[Exercise objective] Reproduce the listing that follows with no differences at all.

--- START ---

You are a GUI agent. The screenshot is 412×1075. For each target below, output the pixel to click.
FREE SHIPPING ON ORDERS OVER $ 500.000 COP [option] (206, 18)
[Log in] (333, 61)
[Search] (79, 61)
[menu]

--- END ---

[Finished task]
You are a GUI agent. The screenshot is 412×1075. For each target below, output the pixel to click.
FREE SHIPPING ON ORDERS OVER $ 500.000 COP [option] (206, 18)
[Log in] (333, 61)
[Search] (79, 61)
[menu]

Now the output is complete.